** Work required **
When the line containing "Open the 瞭解詳情 help link" appears in the entries below, begin printing there and stop after the line containing "This screenshot has width=802, height=677."; print each of those lines exactly and no other line.

** Source information **
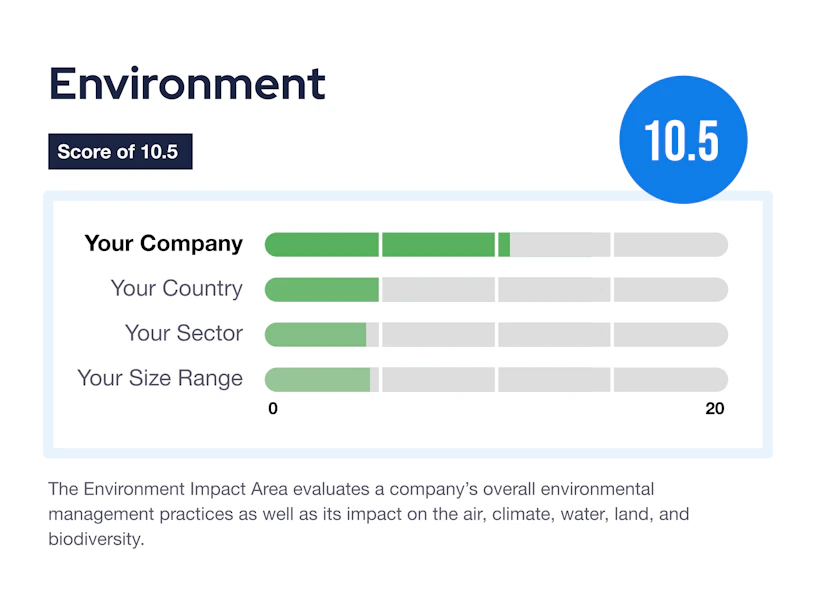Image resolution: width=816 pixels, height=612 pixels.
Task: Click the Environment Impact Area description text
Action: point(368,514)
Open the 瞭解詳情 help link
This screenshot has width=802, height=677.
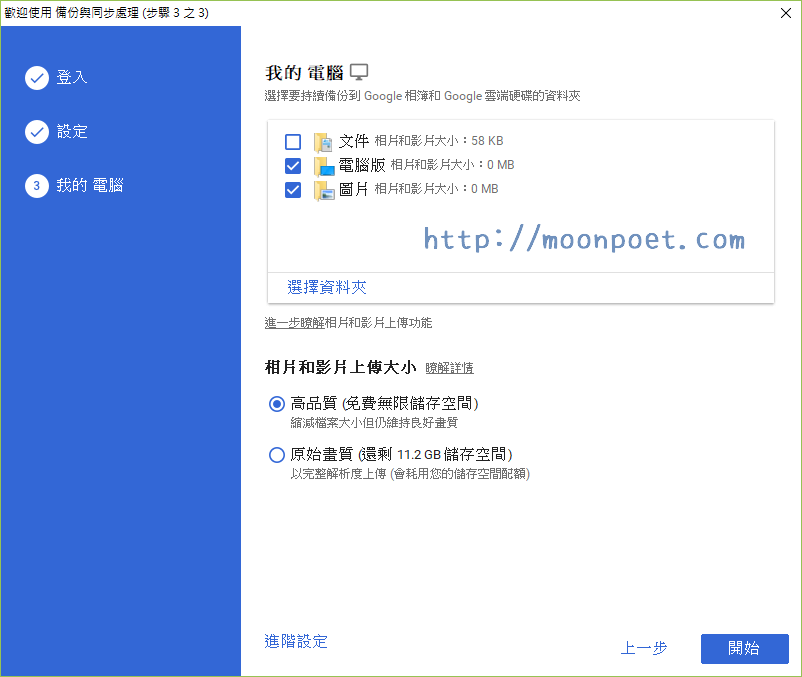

==

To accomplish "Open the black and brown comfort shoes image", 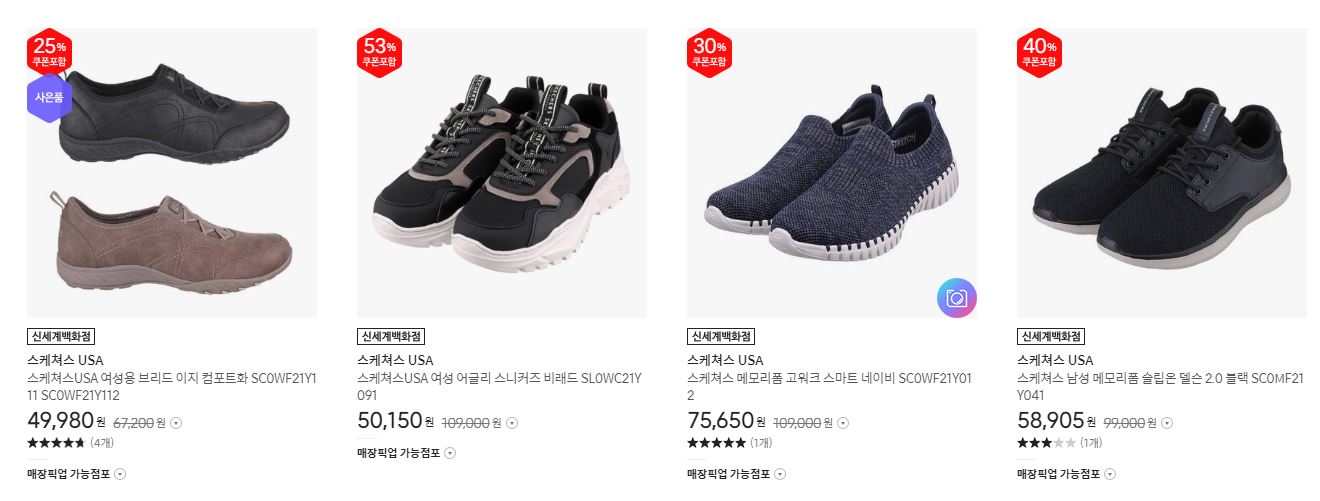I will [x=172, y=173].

** Exercise output **
Open the 瞭解詳情 help link
This screenshot has width=802, height=677.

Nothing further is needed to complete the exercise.